When the head of patents for the beauty company spoke up with concerns about how L'Oréal manages it patent applications, he lost his job and took his former employer to court.

The suit filed back in April is being called “a retaliatory discharge suit,” by the New Jersey Law Journal.

Plaintiff Steven Trzaska, formerly head of patents and business development at L'Oréal, explained in his suit that he was fired in late December “after complaining to management that he was at risk of violating rules against bringing frivolous proceedings and making false statements to a tribunal under the Rules of Professional Conduct and the rules of the U.S. Patent and Trademark Office,” as the New Jersey Law Journal reports it. 

According to his lawyer, Trzaska earned close to $400,000 annually at L'Oréal and until being let go was poised to keep working for an additional 15 years.

Allegations

“The plaintiff claimed L'Oreal was making its patent lawyers violate the Rules of Professional conduct by submitting frivolous or deficient applications to meet the company's quotas,” explains Charles Toutant, in an item about the dismissal in the New Jersey Law Journal.

This was supposedly done for two main reasons: to mislead consumers and impress stakeholders, according to the suit. Personal care and beauty products were ostensibly labeled as “patent pending” in an effort to lead consumers to believe that the company is on the cutting edge.   

Similarly, Trzaska indicated that “the quotas are also intended to improve the company's reputation and to make shareholders and financial analysts think it is innovative.”

Rules of professional conduct

The case was a Conscientious Employee Protection Act claim premised upon the Rules of Professional Conduct, standards set by the American Bar Association as the baseline of ethics and professional responsibility for lawyers in the States.

Trzaska claimed that policies in place at L'Oréal USA effectively required employees to disregard those standards. His suit noted that the company “set quotas of 40 patent applications in 2014 for its U.S. research division in Clark and a global quota of 500 patent applications for that year,” according to the Law Journal item.

He claimed that having to file this number of applications meant submitting items for review that were knowingly non-patentable.

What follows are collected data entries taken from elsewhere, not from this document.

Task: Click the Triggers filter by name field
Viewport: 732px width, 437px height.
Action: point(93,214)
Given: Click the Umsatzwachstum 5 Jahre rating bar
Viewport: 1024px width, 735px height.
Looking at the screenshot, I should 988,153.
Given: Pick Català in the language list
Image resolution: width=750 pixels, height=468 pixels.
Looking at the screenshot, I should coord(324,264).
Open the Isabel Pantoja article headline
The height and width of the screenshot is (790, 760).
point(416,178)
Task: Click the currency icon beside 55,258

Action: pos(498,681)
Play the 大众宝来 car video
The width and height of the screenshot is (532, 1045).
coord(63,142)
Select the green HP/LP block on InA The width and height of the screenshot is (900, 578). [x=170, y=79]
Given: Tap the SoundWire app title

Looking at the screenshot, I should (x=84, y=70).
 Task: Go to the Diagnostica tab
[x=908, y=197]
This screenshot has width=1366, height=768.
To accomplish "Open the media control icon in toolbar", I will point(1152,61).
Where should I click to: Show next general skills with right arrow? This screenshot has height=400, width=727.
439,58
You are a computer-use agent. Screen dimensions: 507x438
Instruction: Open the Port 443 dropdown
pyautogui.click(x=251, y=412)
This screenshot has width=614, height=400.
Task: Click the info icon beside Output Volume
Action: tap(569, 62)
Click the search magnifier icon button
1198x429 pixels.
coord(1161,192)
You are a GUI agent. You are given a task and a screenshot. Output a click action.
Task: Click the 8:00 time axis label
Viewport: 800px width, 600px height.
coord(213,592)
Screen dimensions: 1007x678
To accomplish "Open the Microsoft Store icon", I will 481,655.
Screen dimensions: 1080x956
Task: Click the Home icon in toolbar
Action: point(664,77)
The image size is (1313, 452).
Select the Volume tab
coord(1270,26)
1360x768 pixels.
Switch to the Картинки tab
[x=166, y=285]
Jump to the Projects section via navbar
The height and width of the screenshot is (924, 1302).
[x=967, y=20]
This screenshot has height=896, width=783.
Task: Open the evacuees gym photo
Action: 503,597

Though as that publication points out, “the plaintiff never claimed that he was asked to submit a deficient application in his decade working for L'Oreal, U.S.”

Resolution

Late last week District Judge Susan Wigenton explained that Trzaska v. L'Oreal "evinces nothing more than his disagreement with his employer over the propriety of a quota for patent applications."

She dismissed the suit and clarified that RPCs are not a suitable basis for this sort of claim. The rules act as code of conduct for legal professionals like Trzaska but do not obligate his employer to conduct business in any particular way.